La Raspberry (RPi) est un micro ordinateur, portable et de faible consommation. Cependant, vous voudrez sûrement, un jour, peut-être, arrêter de la promener pour la montrer aux copains et l'intégrer à un vrai projet machine pour bénéficier de sa puissance de calcul !

Puissance de calcul... mais pas puissante du tout... En effet, comme tout élément informatique, une telle carte ne peut sortir que quelque mA et il serait d'ailleurs idiot de vouloir plus : ça ne vous viendrais pas à l'idée de faire tourner un moteur avec votre téléphone ! Et bien là, c'est pareil ! On arrive donc au point où l'on souhaite associer notre petite RPi avec une alimentation de puissance (entendez par là plusieurs Ampères sur du +5V, du +12V etc...). Il serait idiot de vouloir tout créer, alors le candidat idéal est : une alimentation ATX.

1.2 Matériel nécessaire

  • Un voltmètre : avant de brancher la RPi, il sera bon de vérifier que vous ne vous êtes pas trompé de ligne : du 12V tuerait votre RPi. En règle générale, c'est utile pour comprendre ce qu'il se passe sur une alim.
  • Une alimentation ATX : neuve ou de récup
  • Une RaspberryPi sur Rasbian
  • 2 x NPN 2N2222 : d'autre plus petits feront l'affaire, mais c'est le générique des NPN basse puissance, vous devriez en avoir plein sous le coude !
  • 2 x Résistance 4.7kΩ
  • 2 x Résistance 2.2kΩ
  • 1 x Résistance 470Ω
  • 1 x LED : de la couleur de votre choix, comme indicateur ON/OFF
  • 1 x Switch : type "pulse" OFF-ON-OFF
  • Du fil logique : type strap, vous pourrez acheter des connecteurs adéquats si vous voulez un beau montage : le connecteur CI ATX 20pin se trouve sur Lextronic.
  • 1 x Molex 4*1 femelle : attention, personne ne sait si c'est mâle ou femelle du fait de la structure foireuse de ces connecteurs, au niveau des pins ce sont des mâles (ça rentre dans maman alim), mais au niveau plastique ce sont des femelles (le plastique coté alim qui est mâle rentre dans la femelle).
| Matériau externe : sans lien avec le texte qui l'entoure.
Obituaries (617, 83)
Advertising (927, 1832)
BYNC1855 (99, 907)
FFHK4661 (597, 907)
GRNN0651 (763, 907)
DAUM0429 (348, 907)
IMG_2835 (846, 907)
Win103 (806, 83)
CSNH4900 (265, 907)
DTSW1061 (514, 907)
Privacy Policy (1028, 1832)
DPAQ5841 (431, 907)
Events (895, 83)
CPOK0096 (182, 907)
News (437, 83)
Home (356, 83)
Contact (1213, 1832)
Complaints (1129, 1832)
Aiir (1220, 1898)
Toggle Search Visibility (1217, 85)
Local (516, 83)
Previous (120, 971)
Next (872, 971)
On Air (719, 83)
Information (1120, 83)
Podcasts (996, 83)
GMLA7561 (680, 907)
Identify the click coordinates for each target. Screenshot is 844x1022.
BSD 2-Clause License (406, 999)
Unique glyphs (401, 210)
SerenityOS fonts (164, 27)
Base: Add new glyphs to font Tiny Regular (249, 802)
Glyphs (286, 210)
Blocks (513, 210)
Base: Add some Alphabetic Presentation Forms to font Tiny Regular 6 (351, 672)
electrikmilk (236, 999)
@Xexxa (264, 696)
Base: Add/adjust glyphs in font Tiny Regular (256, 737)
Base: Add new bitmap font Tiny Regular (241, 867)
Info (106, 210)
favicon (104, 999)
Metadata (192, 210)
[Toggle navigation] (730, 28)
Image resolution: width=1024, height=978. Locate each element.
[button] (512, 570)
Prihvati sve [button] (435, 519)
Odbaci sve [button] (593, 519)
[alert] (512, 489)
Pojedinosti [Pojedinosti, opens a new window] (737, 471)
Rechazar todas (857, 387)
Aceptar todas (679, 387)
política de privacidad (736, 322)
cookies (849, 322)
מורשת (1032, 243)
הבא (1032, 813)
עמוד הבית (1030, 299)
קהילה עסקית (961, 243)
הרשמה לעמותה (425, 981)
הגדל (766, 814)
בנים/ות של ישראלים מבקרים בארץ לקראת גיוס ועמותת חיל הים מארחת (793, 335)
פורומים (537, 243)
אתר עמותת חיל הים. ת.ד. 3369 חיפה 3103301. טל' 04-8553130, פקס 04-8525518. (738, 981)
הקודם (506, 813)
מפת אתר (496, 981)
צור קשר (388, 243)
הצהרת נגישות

Mettez vous bien la structure en tête avant d'acheter. Si vous commandez, prendez des couples, vous ne serez pas déçu de recevoir le mauvais genre.
  • 1 x câble USB-microUSB type chargeur de téléphone : normalement ils passent tous du 2A si vous n'utilisez pas le DATA, au pire le câble fondera.

2. Généralité sur l'alimentation ATX

Rien de super nouveau, une alimentation ATX c'est juste le nom d'une alimentation de PC. La même que dans votre PC de bureau. Conçu pour travailler avec l'informatique, elle dispose de quelques fonctions de base, utiles, pour s'associer en douceur avec l'informatique. Mais d'abord, voyons un peu ce qu'une alimentation de base (~30€) a dans le ventre :

2.1 Caracteristiques EVGA 430W

  • +3.3V : 24A
  • +5V : 15A
  • +12V : 34A
  • -12V : 0.3A
  • +5Vsb : 3A

Je ne vais pas vous faire une description inutile de ce que ça veut dire, je vais juste expliquer ce qu'est le +5Vsb : il s'agit d'une ligne de veille, toujours active même lorsque l'alimentation est éteinte. En gros, si vous voulez récupérer un +5V quand tout est éteint (par exemple pour faire tourner un ventilo X temps après l'extinction ou pour faire une LED de veille, c'est sur ça que vous vous relierez).

Pour le reste, la puissance suffira amplement pour bon nombre de projets !

2.2 La broche 20pin ATX

20 ou 24 finalement on s'en fou. Les 4 pins qui font la différence sont juste des pins d'alimentation CPU, ils sont toujours "volants" sur l'alimentation et toujours associés sur la carte mère.

Brochage ATX
Figure 1: Brochage d'un connecteur ATX 20 pins

 

Comme vous pouvez le voir en Figure 1. la majorité des pins sont des GND (ground, masse, 0V) et des sorties puissances (+3.3V, +5V surtout, qui alimente la carte mère et la RAM). Vous vous en doutez, ce ne sont pas eux qui sont interessant... Les pins d'intérêts sont PS_ON et PWR_OK.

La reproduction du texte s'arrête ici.